- [Exercise]: Name each person who contributes a comment to the football game commentary below.

Scott Spratt: Friendly reminder that Dwayne Haskins easily led football with a 12.5% sack rate in his rookie season. No other regular starter was over 10%.

Vince Verhei: Washington, down 20-0, just punted on fourth-and-2 from their own 44. This will likely be my last report from this game -- if they're giving up, I am too.

Scott Spratt: Washington may be the one team whose offense is bad enough relative to their defense to make that punt make sense. Too bad there probably isn't any defense that can stop Murray.

Vince Verhei: OK, I was wrong. I had to come back to point out that after that punt, Kliff Kingsbury -- whose team is ahead by three touchdowns -- went for it on fourth-and-1 ***at his own 27***. And then called THIS:

Most entertaining playcaller in the NFL and I don't think it's close.

Unfortunately Murray was called for intentional grounding on the next play and the Cardinals ended up punting anyway. But still.

Bryan Knowles: I'm fairly sure the Cardinals are cheating. Kyler Murray has Noclip on. That, or the Football Team just can't make a tackle to save their lives.

Rob Weintraub: Another Kyler trot-in score from 21 yards out, and I reiterate -- CANNOT be stopped!

Contained for a spell? Sure. But not stopped.

Carl Yedor: I guess it's a good thing that the Arizona chapter where we (I) mentioned that we (I) didn't feel like they were a playoff team yet mentioned that Murray making a leap was possible and would likely be the driving force behind that sort of a run. Granted, it's Washington, but Washington gave Philly all kinds of problems last week.

Vince Verhei: This is bad defense at least as much as it's good offense, but either way, yes, it's a lot of fun to watch.

Carl Yedor: Ron Rivera challenged something that I don't think I've ever actually seen before. After a checkdown on third-and-medium to set up fourth-and-5, Rivera throws a challenge flag to see if Arizona had too many men on the field, which they did! This gives Washington a short third down instead. Haskins then converts the new third down, leading to a touchdown for Antonio Gibson. Two-pointer fails, so it's 27-15 now.

Kansas City Chiefs 23 at Los Angeles Chargers 20 (OT)

Bryan Knowles: Woah, Justin Herbert is starting! I heard nothing about that leading up to this game!

Vince Verhei: Starting at quarterback for your Los Angeles Chargers: Justin Herbert.

Bryan Knowles: Word is that Tyrod Taylor has a chest injury and was questionable to play in this one. I wonder how real that injury is, but one way or another, Herbert is the starter. And he already has his first NFL touchdown, running the ball in to give the Chargers an early 7-0 lead. Big passes to Joshua Kelley and Austin Ekeler as he, like Philip Rivers before him, leans on his running backs in the passing game.

Aaron Schatz: Chargers are eating the Chiefs' offensive line alive early on, especially Joey Bosa against Eric Fisher.

- [Data shown]:
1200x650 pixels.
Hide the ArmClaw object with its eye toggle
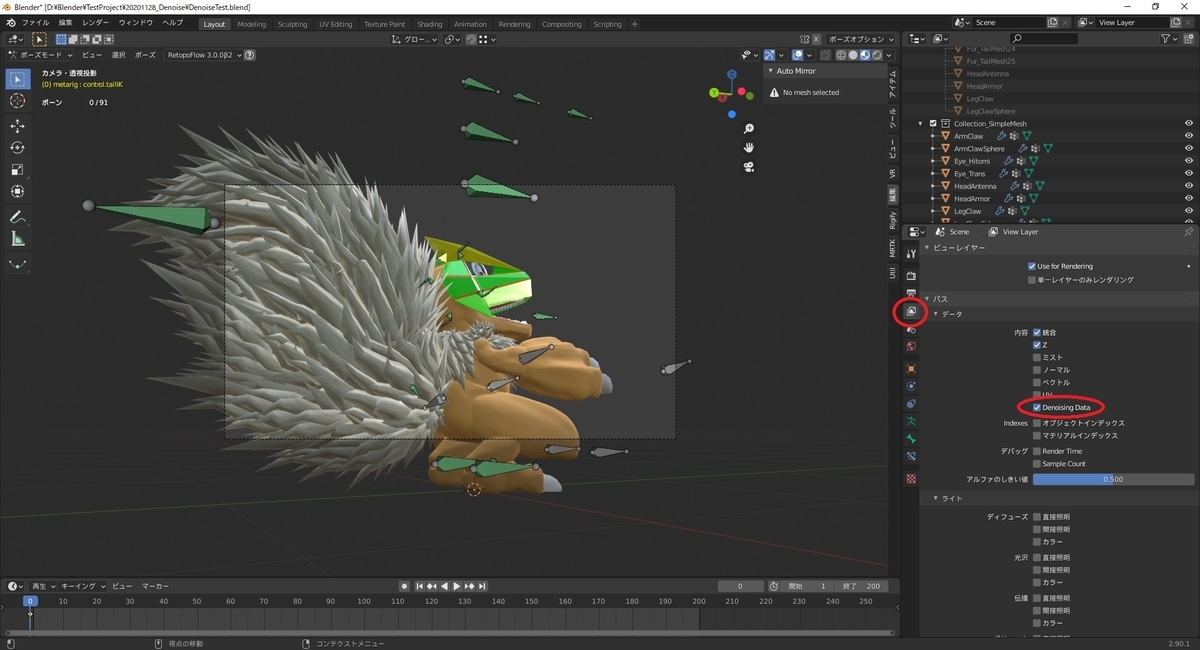coord(1189,135)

- [Output for this exercise]: Scott Spratt, Vince Verhei, Bryan Knowles, Rob Weintraub, Carl Yedor, Aaron Schatz